Mais le Spider-Man de la classe ouvrière de Raimi est enraciné dans sa ville. Dans Spider-Man 2, après une séquence emblématique où Spider-Man empêche une rame de métro de dérailler, les passagers l’attrapent alors qu’il tombe, puis le tirent dans le train et promettent de garder son identité secrète lorsqu’il se réveillera. Pour eux, Spider-Man n’est pas un super-héros, il est l’un d’entre eux – un autre New-Yorkais de la classe ouvrière et de la périphérie.
Dans ce film, tante May explique qu’« il y a un héros en chacun de nous ». Elle n’essaie pas de dire que tout le monde peut être un vengeur, mais que tout le monde a une partie d’eux-mêmes qui s’efforce de faire la bonne chose, tout comme les parents se sacrifient pour leurs enfants et les résidents travaillent pour améliorer leur communauté chaque jour. Ce sont ces actions qui permettent aux gens “de mourir avec fierté, même si parfois nous devons être stables et abandonner ce que nous voulons le plus, même nos rêves”. Peter Parker de Maguire n’est pas une valeur aberrante; il le fait juste à sa manière, reflétant sa situation.
En tant qu’Avenger, Holland’s Spider-Man est trop occupé à essayer d’être à la hauteur d’Iron Man pour s’installer dans le rôle d’un héros de quartier sympathique, mais Pas de chemin à la maison laisse la porte ouverte à une nouvelle vie pour le personnage. Pour renvoyer les héros et les méchants des précédentes franchises Spider-Man dans leurs propres chronologies – alerte spoiler – le Hollandais Peter doit faire son propre sacrifice : tous ceux qui l’ont déjà connu doivent oublier qui il est. Après que le docteur Strange ait jeté le sort, le film se termine avec Peter emménageant dans un studio daté sans amis, sans Avengers et sans argent. Il est enfin capable de tracer sa propre voie.
Pas de chemin à la maison a eu le troisième plus grand week-end d’ouverture au monde, rapportant plus de 600 millions de dollars même sans sortie en Chine, il n’est donc pas surprenant que Sony et Disney souhaitent poursuivre leur partenariat lucratif. Holland est sur le point de revenir pour une autre trilogie de films de Spider-Man, mais on ne sait pas quel chemin empruntera son histoire.

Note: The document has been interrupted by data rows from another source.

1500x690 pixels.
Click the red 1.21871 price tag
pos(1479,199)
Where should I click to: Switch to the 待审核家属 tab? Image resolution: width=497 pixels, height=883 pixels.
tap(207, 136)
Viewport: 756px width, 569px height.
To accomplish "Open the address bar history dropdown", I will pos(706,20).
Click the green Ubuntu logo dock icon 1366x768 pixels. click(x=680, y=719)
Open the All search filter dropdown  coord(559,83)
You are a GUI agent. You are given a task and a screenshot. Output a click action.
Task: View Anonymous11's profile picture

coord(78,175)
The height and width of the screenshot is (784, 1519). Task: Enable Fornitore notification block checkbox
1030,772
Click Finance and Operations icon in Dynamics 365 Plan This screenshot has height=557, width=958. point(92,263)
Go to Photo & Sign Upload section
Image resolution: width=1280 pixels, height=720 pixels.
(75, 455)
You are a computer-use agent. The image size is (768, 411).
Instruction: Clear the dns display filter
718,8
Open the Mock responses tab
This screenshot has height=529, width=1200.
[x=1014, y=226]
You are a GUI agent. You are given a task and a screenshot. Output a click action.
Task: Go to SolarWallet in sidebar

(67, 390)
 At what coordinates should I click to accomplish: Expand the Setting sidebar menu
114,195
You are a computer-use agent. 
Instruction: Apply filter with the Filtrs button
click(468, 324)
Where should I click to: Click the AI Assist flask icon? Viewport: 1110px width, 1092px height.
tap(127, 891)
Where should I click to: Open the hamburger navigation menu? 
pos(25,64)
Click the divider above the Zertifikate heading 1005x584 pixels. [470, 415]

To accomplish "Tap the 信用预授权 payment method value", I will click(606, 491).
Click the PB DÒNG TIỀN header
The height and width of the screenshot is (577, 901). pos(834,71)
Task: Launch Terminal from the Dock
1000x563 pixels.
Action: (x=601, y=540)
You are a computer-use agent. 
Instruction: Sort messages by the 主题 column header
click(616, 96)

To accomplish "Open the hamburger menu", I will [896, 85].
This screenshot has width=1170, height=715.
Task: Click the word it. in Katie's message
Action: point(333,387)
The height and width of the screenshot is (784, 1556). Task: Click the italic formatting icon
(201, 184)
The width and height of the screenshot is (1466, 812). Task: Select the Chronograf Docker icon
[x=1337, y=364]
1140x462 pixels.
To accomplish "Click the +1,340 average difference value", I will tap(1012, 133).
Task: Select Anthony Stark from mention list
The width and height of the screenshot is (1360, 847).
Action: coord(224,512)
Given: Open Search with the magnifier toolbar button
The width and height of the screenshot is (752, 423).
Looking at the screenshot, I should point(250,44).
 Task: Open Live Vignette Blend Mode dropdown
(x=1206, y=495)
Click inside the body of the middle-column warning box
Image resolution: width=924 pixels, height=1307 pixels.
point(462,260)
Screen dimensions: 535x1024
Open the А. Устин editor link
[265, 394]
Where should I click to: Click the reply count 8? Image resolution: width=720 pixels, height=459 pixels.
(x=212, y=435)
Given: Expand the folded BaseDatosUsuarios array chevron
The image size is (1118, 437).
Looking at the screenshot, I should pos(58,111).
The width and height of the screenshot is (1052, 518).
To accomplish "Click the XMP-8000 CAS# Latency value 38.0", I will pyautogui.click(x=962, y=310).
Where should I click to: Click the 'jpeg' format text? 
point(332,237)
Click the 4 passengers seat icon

Les studios pourraient choisir la voie la plus simple pour lui faire trouver un moyen de tout ramener à la normale, puis se mettre à la place d’Iron Man et utiliser son impressionnante gamme de technologies militaires. Mais ils pourraient aussi adopter une approche plus audacieuse.
En réinitialisant les relations de Peter, une version plus mature du personnage de Holland pourrait revenir à ses racines et devenir le Spider-Man du quartier amical qu’il était censé être. Plus important encore, il pourrait réévaluer sa relation avec Tony Stark – reconnaître que le milliardaire fabricant d’armes qui a enrôlé un adolescent dans une force paramilitaire était peut-être un méchant depuis le début. Ce serait un scénario captivant et qui mettrait au défi la base de fans dévote du MCU.
Mais laisser un espace de réflexion critique pourrait également compromettre le statut d’Iron Man en tant que vache à lait fiable. Depuis que Disney a mené la charge pour réorienter le cinéma autour de superproductions fades et bourrées d’action, le choix entre prendre un risque sur une propriété bancable ou continuer à s’appuyer sur sa formule à succès est facile. Disney prendra l’argent.